On June 3, MNL48's fan-meeting event was held at the Eton Centris Elements. The group performed the Tagalog versions of "Aitakatta", "Heavy Rotation", "Skirt Hirari", and "Sakura no Hanabiratachi" for the first time. On June 8, the members Trixie, Zen, Van,  and Mae announced their departure from the group. To fill in the spots, the kenkyuusei members Rans, Nina, and Andi were promoted as members of Team MII. Trainee Coleen is then promoted to Team NIV. For the rankings, Ella and Ash entered the Kami 7, while Alyssa and Erica joined the Senbatsu. On July 9, Nina and Vern announced their departure from MNL48, with Cassey filling Nina's position in Team MII.

On August 17, the group premiered the music video of their debut single "Aittakata – Gustong Makita". While their debut extended play Aitakatta was released on September 14, the single was released on September 28. On October 5, MNL48 were announced as one of the participants for Himig Handog 2018. The group interpreted the song "Dalawang Pag-ibig Niya" alongside Your Face Sounds Familiar Kids alumni Krystal Brimner and Sheena Belarmino. On October 26, MNL48 premiered their second music video "Talulot ng Sakura". On November 7, 18 days before the official release of the second single, trainee Sheccaniah Faith Baler planned to resign from the group since she completed her duties in the group's debut. On November 25, the group premiered the music video of their second single "Pag-ibig Fortune Cookie" the same day they performed the said single on another "Handshake Event" held on Movie Stars Cafe. On December 12, 2018, trainee Edralyn Tocop left, leaving nine trainees remaining.

On December 11, AKS announced that the group will join the "AKB48 Group Asia Festival 2019" event on January 27, 2019, at Impact Arena, Muang Thong Thani, Bangkok, Thailand after BNK48's sixth Single Senbatsu General Election. MNL48 will perform with their sister groups AKB48, JKT48, BNK48, AKB48 Team SH, AKB48 Team TP and SGO48. MNL48 members Abby, Brei, Coleen, Faith, Gabb, Jem, Mari, Rans, Sela and Sheki went to the event.
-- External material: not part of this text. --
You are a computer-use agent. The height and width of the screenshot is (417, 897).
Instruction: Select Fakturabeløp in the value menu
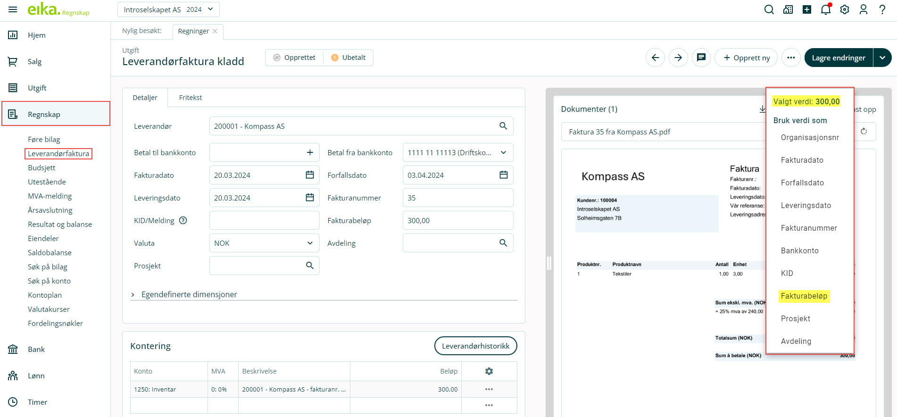tap(804, 296)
On December 14, it was announced that MNL48 will be having their first mini-concert at Movie Stars Cafe, Centris Station, Quezon Ave on December 23, 2018.

On December 21, MNL48 released "Amazing Grace" music video with MNL48 Gospel unit members Sheki, Belle, Brei, Rans, Faith and Aly. The single was digitally released on December 24, 2018.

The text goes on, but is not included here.